— Не надо вам ходить, товарищ Степанов! — запротестовала Клава.
— Почему?
— Вы же знаете их! Это такие отпетые!..
— Если убьют, произнесете над моей могилой речь, у вас это получится, — резковато сказал Степанов и встал.
Клава не могла понять: шутит?
— Ладно… Как хотите… Пожалеете, — предупредила она. — Оружие у вас есть?
— Нет..
Она зачем-то заглянула за ситцевую занавеску и сказала Степанову:
— Пойдемте.
На улице стемнело, и, не посмотрев на часы, уже не разобрать, вечер или ночь. Ни огонька, ни луны…
— В этом — сын-полицай… Осужден… — показывала Клава на большую избу. — Рядом изба — муж-полицай…
— Ну, спасибо, «порадовали», — покачал головой Степанов.
— Я вам не нужна больше?
— Нет.
Клава демонстративно повернула обратно. Степанов посмотрел ей вслед и пошел к большой избе. Постучал в дверь раз, другой и, не услышав отклика, настороженный, вошел в сени. В темноте нащупав дверь, потянул на себя. В кухне на шкафу стояла коптилка, напротив шкафа, в углу, за столом сидели старуха, молодая женщина, двое ребят. Из одной миски ели толченую картошку.
— Здравствуйте, — остановившись в дверях, сказал Степанов.
Его словно не слышали. Взглянули и продолжали есть, только старуха кивнула головой, отвечая на приветствие.
— Я стучал, — сказал Степанов, оправдываясь.
Здесь, видимо, сжились с новым своим положением, перестали считать себя хозяевами дома, да и хозяевами собственной судьбы.
— Чего тебе? — повернулась к Степанову старуха.
Он не знал, с чего начать. Казалось, было бы легче и проще встретиться с явным врагом.

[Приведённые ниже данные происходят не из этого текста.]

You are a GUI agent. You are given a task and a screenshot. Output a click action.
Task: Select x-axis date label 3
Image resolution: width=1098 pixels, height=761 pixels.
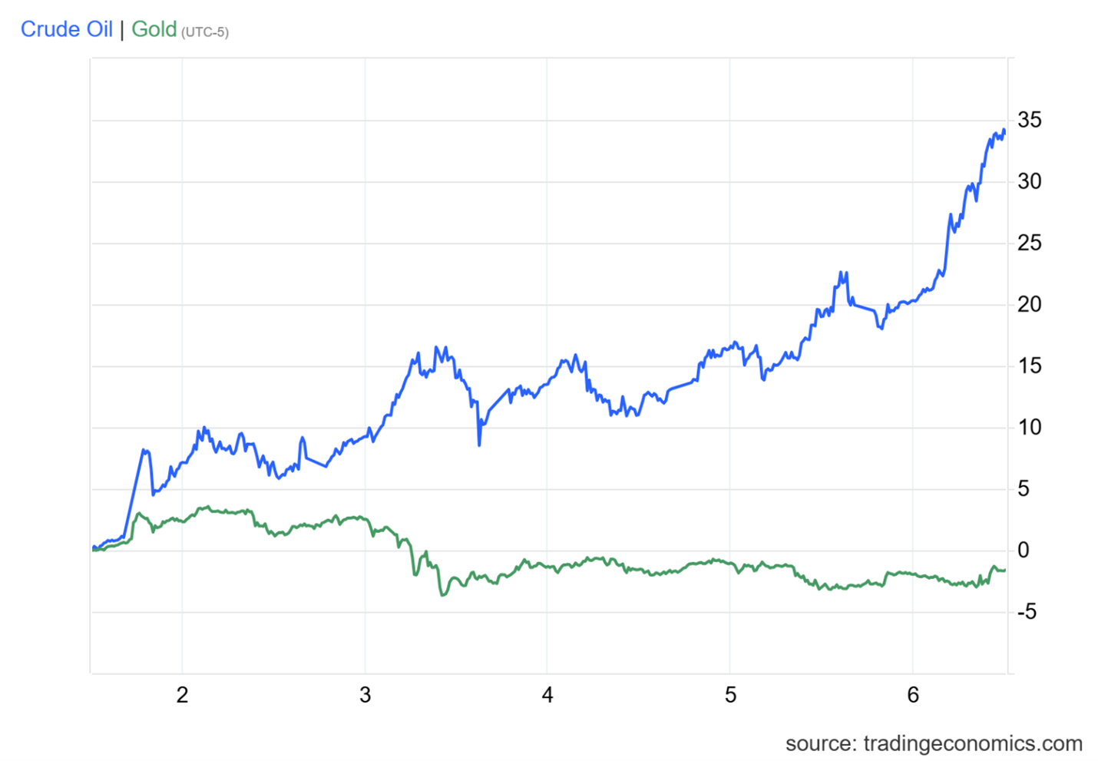tap(365, 695)
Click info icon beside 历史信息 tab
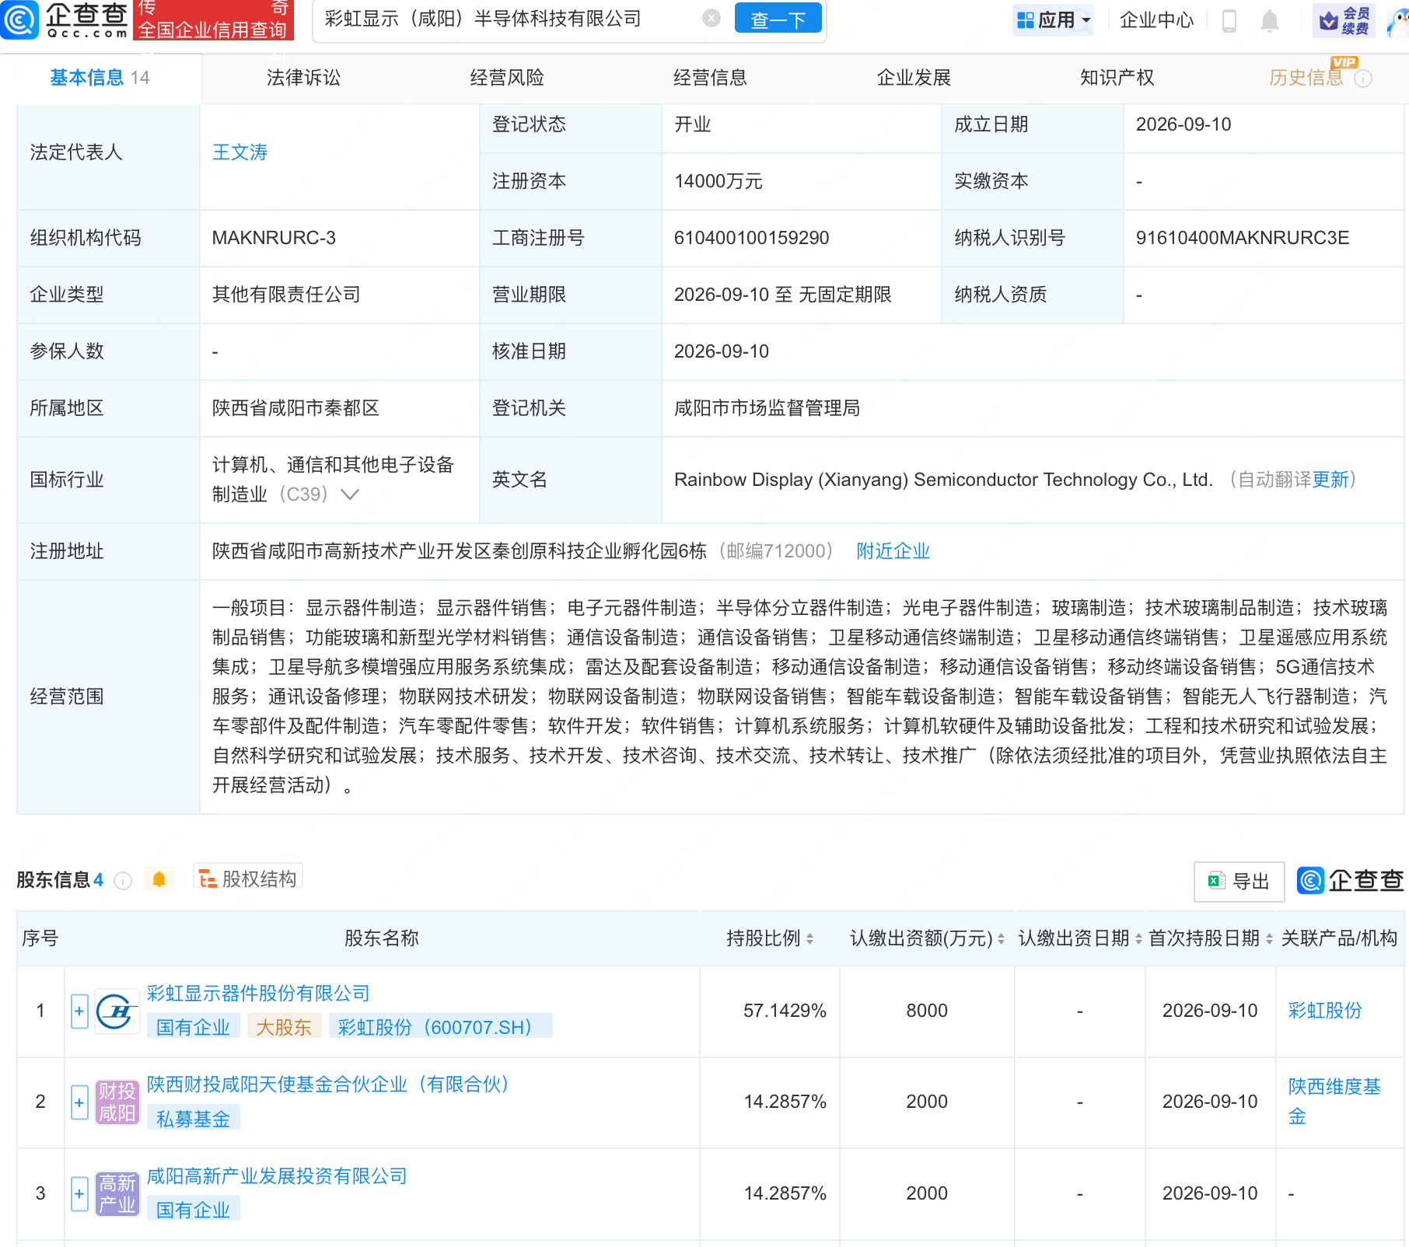The image size is (1409, 1247). pos(1363,79)
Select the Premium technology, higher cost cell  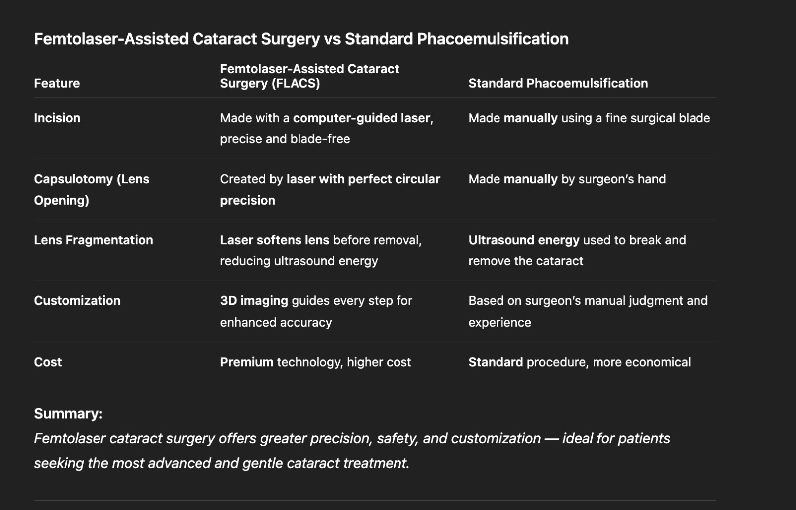tap(315, 362)
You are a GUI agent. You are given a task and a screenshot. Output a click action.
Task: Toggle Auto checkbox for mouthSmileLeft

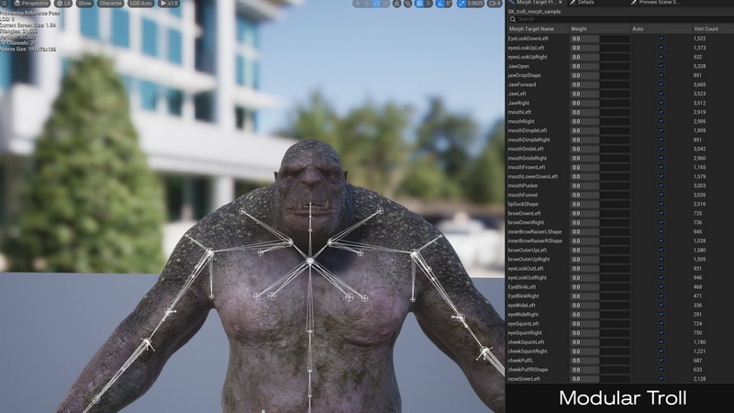pyautogui.click(x=661, y=149)
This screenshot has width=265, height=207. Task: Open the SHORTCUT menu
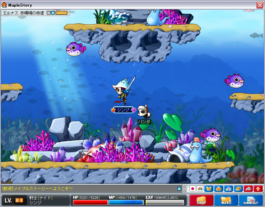coord(251,200)
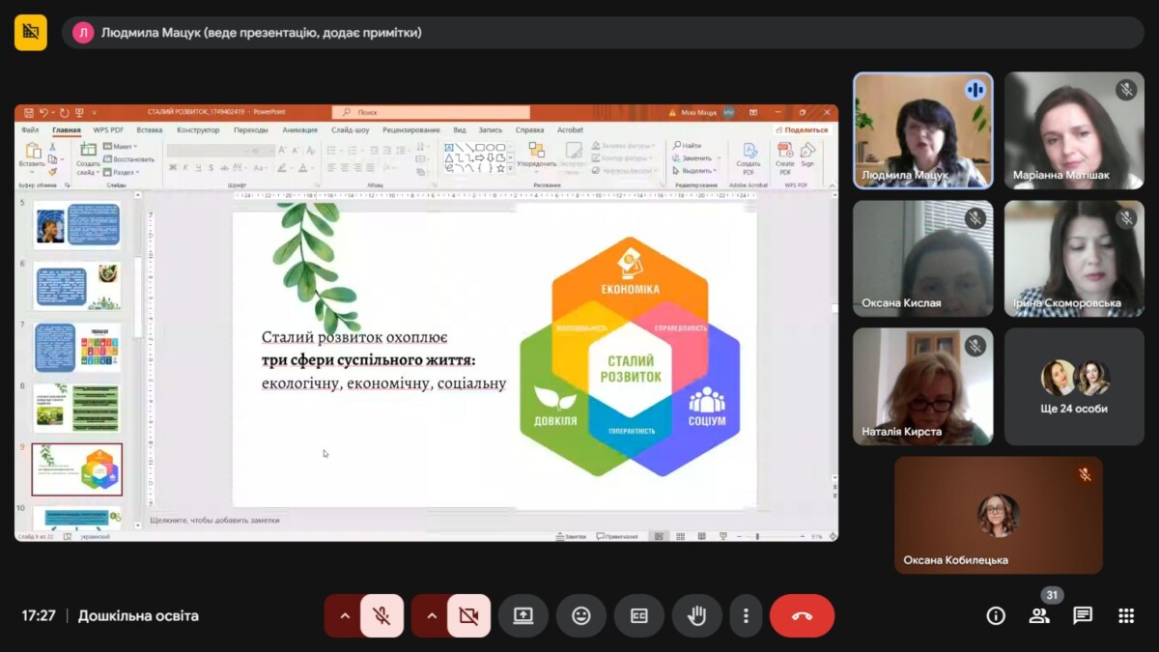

Рассмотрев неподалеку от стола табуретку, Степанов опустился на нее. Старуха выдвинула ящик, достала алюминиевую ложку и, обтерев тряпкой, протянула незнакомцу, который все же был гостем.
— Спасибо… — отказался Степанов. — Я из города, — начал он и, рассказав, что в городе тиф и нужен лес для больницы, спросил: — Почему же мост не достроен?
— Костеринцам власть назначена… — ответила старуха. — Ты с ней и поговори…
— А вы мне ничего не хотите сказать?
Старуха повернулась к нему. Более горестного и снисходительного взгляда Степанов еще не видел.
— Что ж мы сказать можем?.. Мы?! Случаем, не ошибся ли домом?
— Нет, не ошибся… У вас сын служил полицаем?
— В том-то и дело, что у нас… У нас, а не у других… Такие уж мы «счастливые»!..
Картошку доели. Облизав ложки, мальчик и девочка ушли, за ними — молодая женщина. Старуха перекрестилась и, поднявшись, начала убирать со стола, не обращая внимания на Степанова: хочешь сидеть — сиди… Какая-нибудь минута — и стол уже поблескивал новой тонкой заграничной клеенкой.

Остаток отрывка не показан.